You can’t write rand(-1:1, 0:4) because rand(-1:1) means something, but not sure why rand(Float64, -1:1, 0:4) can’t work.

3 Likes

Thank you for your responses. They help my understanding (and my writing as well, I think.)

2 Likes

I think Julia is a great language, but it may not be suitable as a first programming language, especially for children.

That is fine, as languages makes different trade-offs, and a pedagogical language is a really special application. I would recommend

for the very young kids, and then

https://racket-lang.org/

later on.

IMO this is a great path to Julia — learning a Lisp/Scheme is useful for life.

5 Likes

FWIW I have taught my kids Julia as their first programming language - though they’ve both played around with scratch before

4 Likes

I am not saying it is not possible — children can learn all sorts of advanced concepts.

It just makes little sense.
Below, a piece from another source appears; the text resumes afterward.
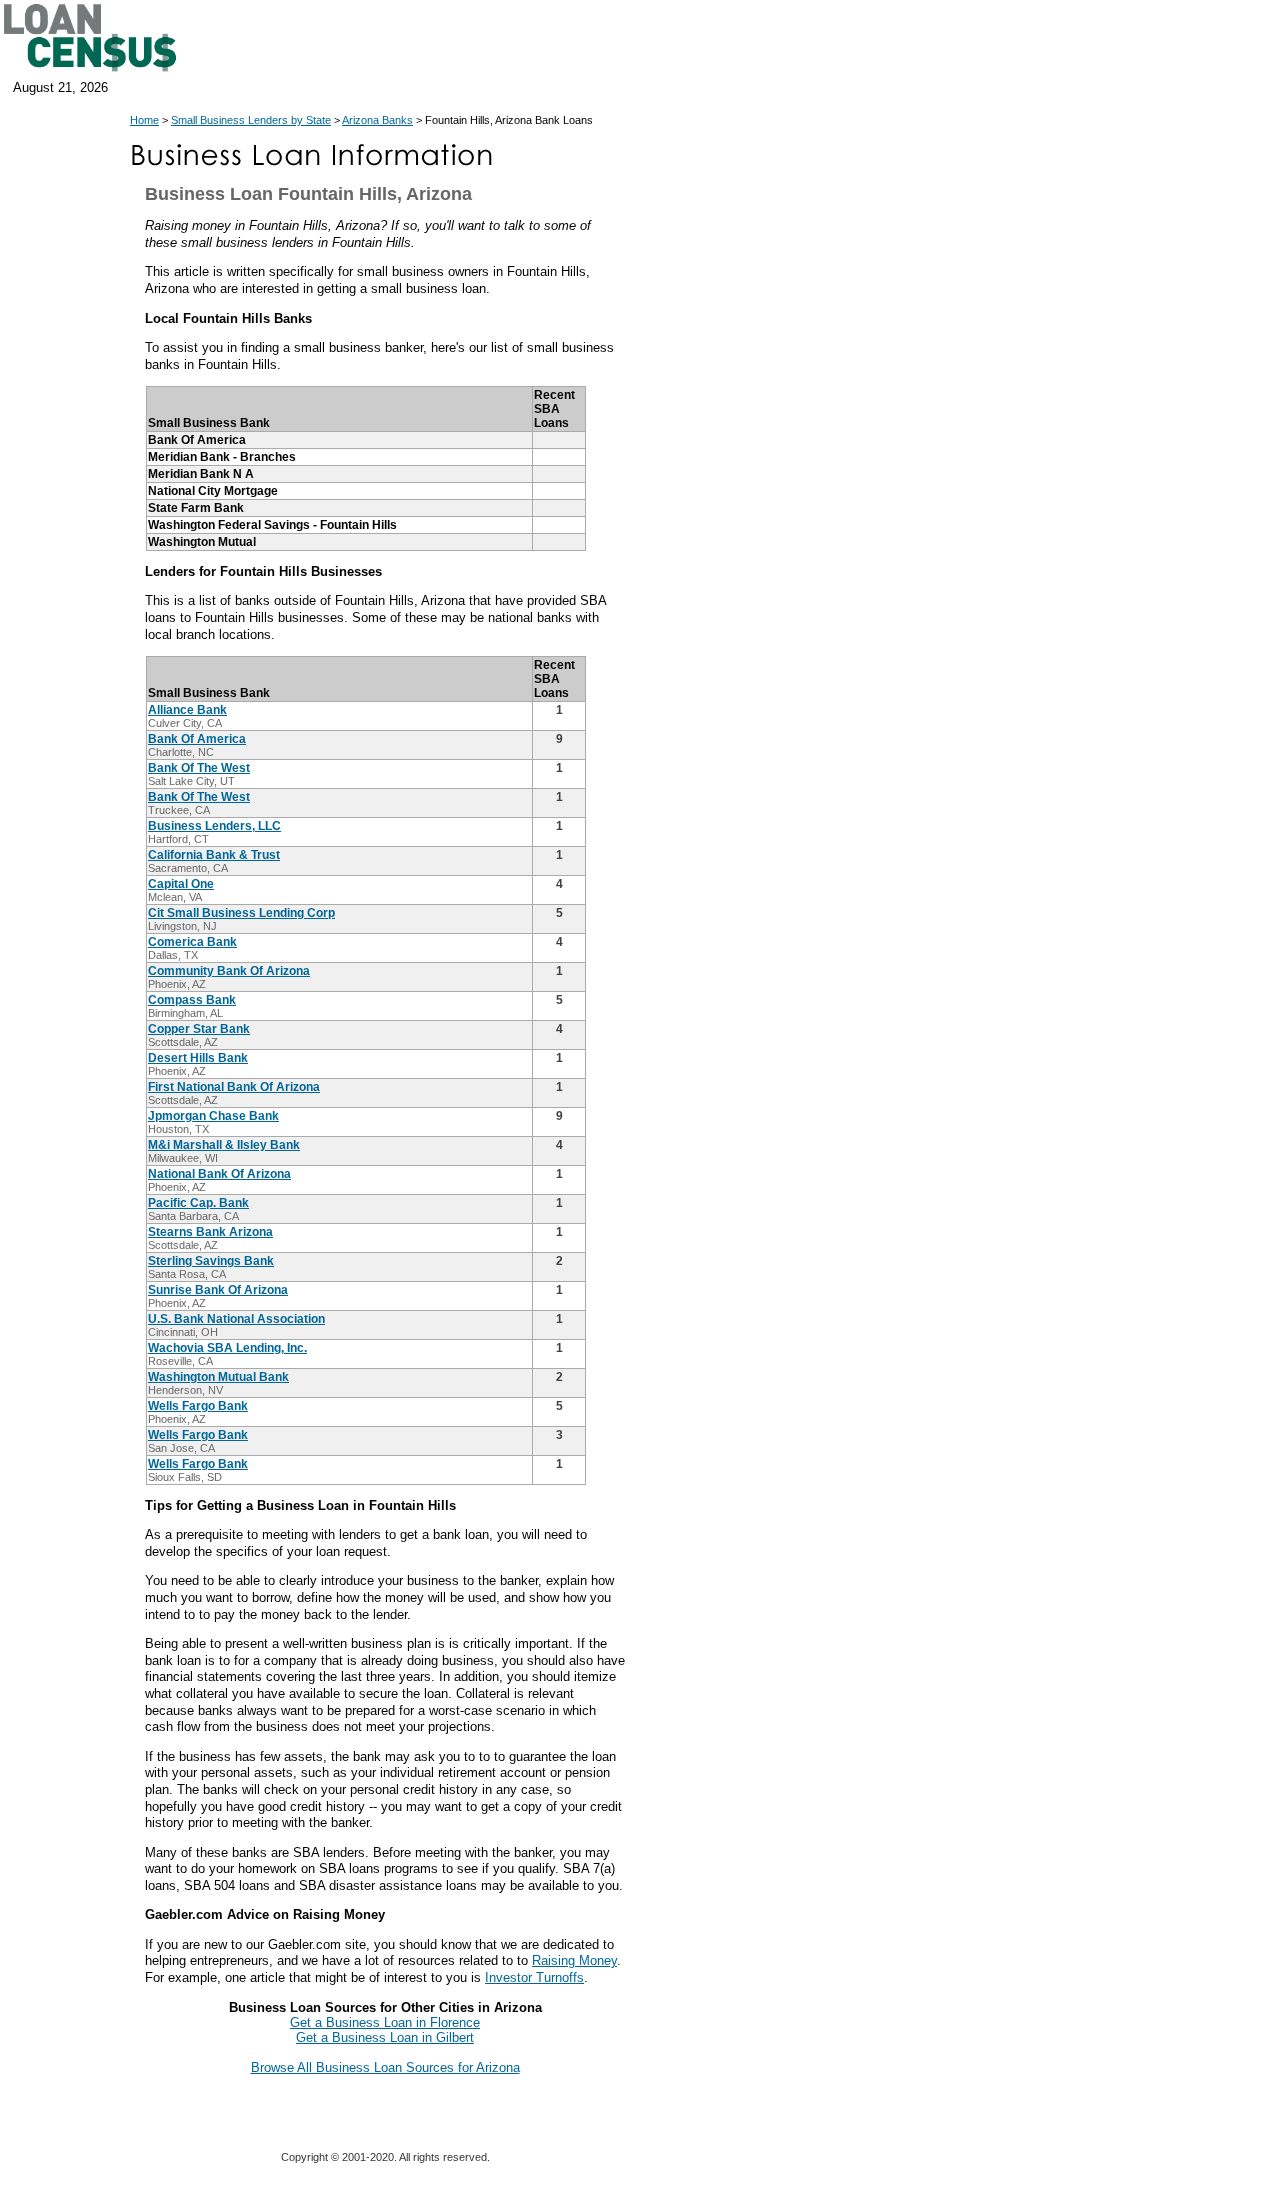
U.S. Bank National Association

Julia is full of various complications that are hard to isolate users from. So either you tell children that stuff like Array{SomeType{Int,Float64},2} is magic that they don’t need to worry about yet, which is not very motivating after a while, or you go down various rabbit holes.

In turn, Julia is a very productive programing language for numerical/computational work, but those goals may not be very relevant for most children. So they pay a price for no gain.

Also, Julia is not that fun for younger children, who like to generate graphics, or music, or games (pedagogical languages do these). Being able to AD or solve ODEs has no similar appeal.